Bloom described 2025 as a “pivotal moment” for the company, citing record biofuel production at Gevo North Dakota, the startup of Gevo’s Carbon business, and the sale of clean fuel production tax credits tied to Gevo’s low-carbon ethanol and carbon sequestration activities.
Financial results and 2026 targets
Chief Financial Officer Leke Agiri reported that for full-year 2025 Gevo generated $161 million in revenue and posted a loss from operations of $20 million. The company reported non-GAAP adjusted EBITDA of $16 million for the year. Agiri said Gevo turned positive on cash flows from operations in the fourth quarter, generating $20 million during the period.
Gevo ended 2025 with $117 million in cash, cash equivalents, and restricted cash, which Agiri said was up $9 million versus the third quarter. He added that the restricted cash balance at year-end was released after Gevo completed a debt consolidation transaction in February 2026.
Management maintained its 2026 outlook and reiterated a near-term organic growth target of achieving annualized non-GAAP adjusted EBITDA of about $40 million from its current asset base, along with neutral to positive operating cash flow for full-year 2026. Agiri said the company is targeting approximately $10 million in adjusted EBITDA per quarter in 2026.
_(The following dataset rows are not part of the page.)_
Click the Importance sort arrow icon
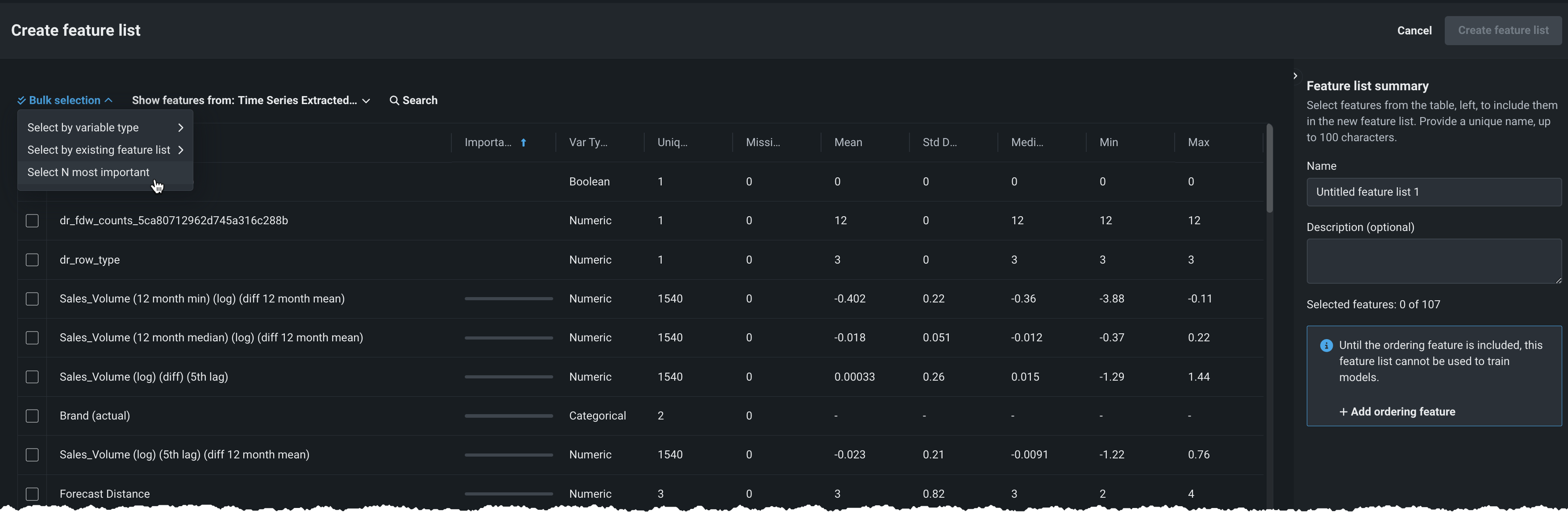Image resolution: width=1568 pixels, height=512 pixels. pyautogui.click(x=523, y=143)

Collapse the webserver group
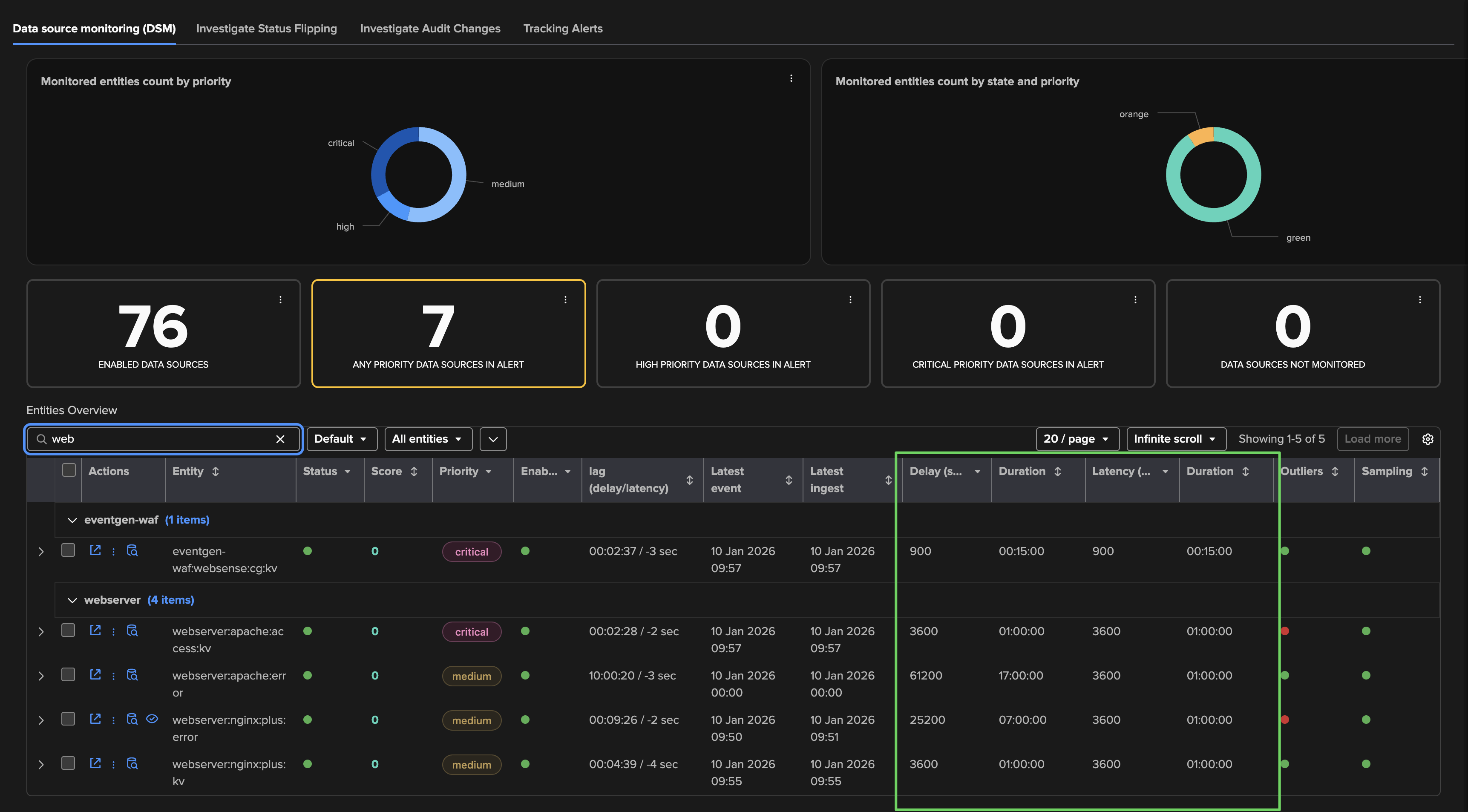72,600
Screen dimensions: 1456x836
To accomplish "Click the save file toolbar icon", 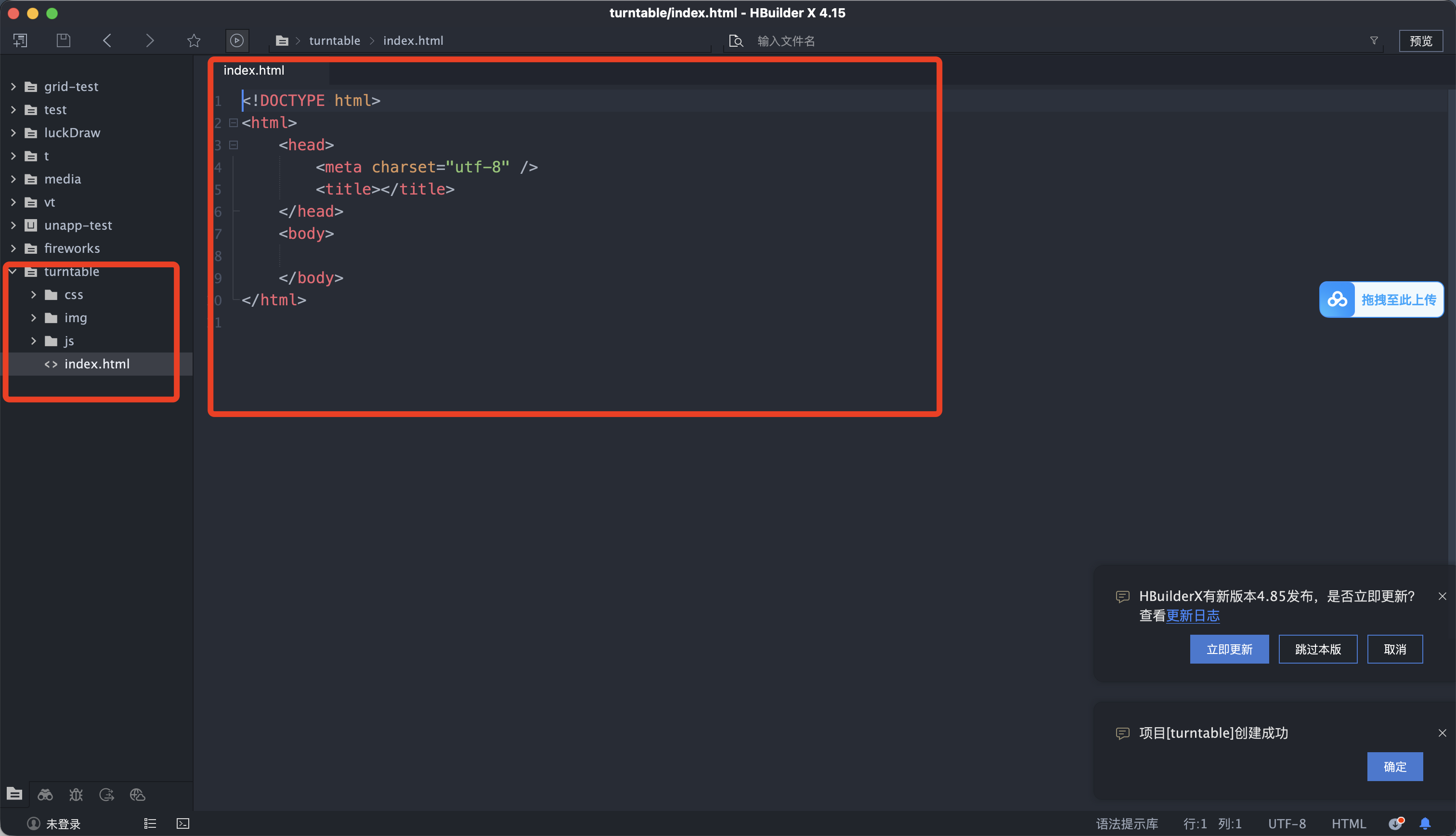I will pos(63,40).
Agiri also discussed the company’s Production Tax Credit activity. He said Gevo sold $52 million of Production Tax Credit related to Gevo North Dakota in 2025, receiving about $41 million of cash proceeds during the year and expecting the remainder in the first quarter of 2026. He noted the company records Production Tax Credit as a reduction to cost of goods sold each quarter.
Operational performance and expansion plans at Gevo North Dakota
Bloom and Chief Operating Officer Chris Ryan said Gevo North Dakota exceeded nameplate capacity in 2025, producing about 69 million gallons of ethanol and capturing 173,000 metric tons of carbon dioxide. Ryan said the plant achieved a yield of nearly three gallons per bushel, and that approximately 2 million gallons of cellulosic ethanol were produced from corn kernel fiber, which he said adds incremental value due to a lower carbon score.
Ryan said Gevo’s carbon sequestration system exceeded a previously stated benchmark of 165,000 metric tons, coming in at 173,000 metric tons in 2025. He outlined priorities for 2026, including debottlenecking to increase ethanol, CO2, and co-product volumes, further reducing carbon intensity, and preparing for fabrication of modules for the company’s ATJ-30 project.
Bloom said Gevo’s board has approved a capital plan to expand Gevo North Dakota’s capacity to 75 million gallons per year, produce more co-products, improve energy efficiency, capture more CO2, and invest in operational reliability. He said the company anticipates these projects will begin delivering returns in early 2027.
Ryan said Gevo plans to deploy about $26 million of capital in 2026 to support these initiatives. He said the debottlenecking and expansion projects are expected to raise carbon sequestration to at least 200,000 metric tons per year and increase ethanol production “as high as 75 million gallons per year,” while also improving reliability and asset life.
Carbon business, credit markets, and CI/45Z updates
Bloom said Gevo started up its Carbon business during 2025 and believes it is the first biofuel producer to develop and operate this business model. He said Gevo’s ability to sell carbon value either embedded with fuel products or separately into the voluntary carbon market provides flexibility to optimize returns.
In the fourth quarter, Bloom said about 80% of Gevo’s carbon benefits remained attached to ethanol gallons sold into low-carbon fuel markets, while the company built an inventory of roughly 30,000 tons of Carbon Dioxide Removal (CDR) credits by quarter-end. He said the customer base for CDR credits has expanded beyond previously disclosed customers and now includes PayPal and Bank of Montreal, along with additional international clients. Bloom added that Gevo retired carbon credits from Gevo North Dakota to offset “substantially all” of the company’s own air travel in 2025.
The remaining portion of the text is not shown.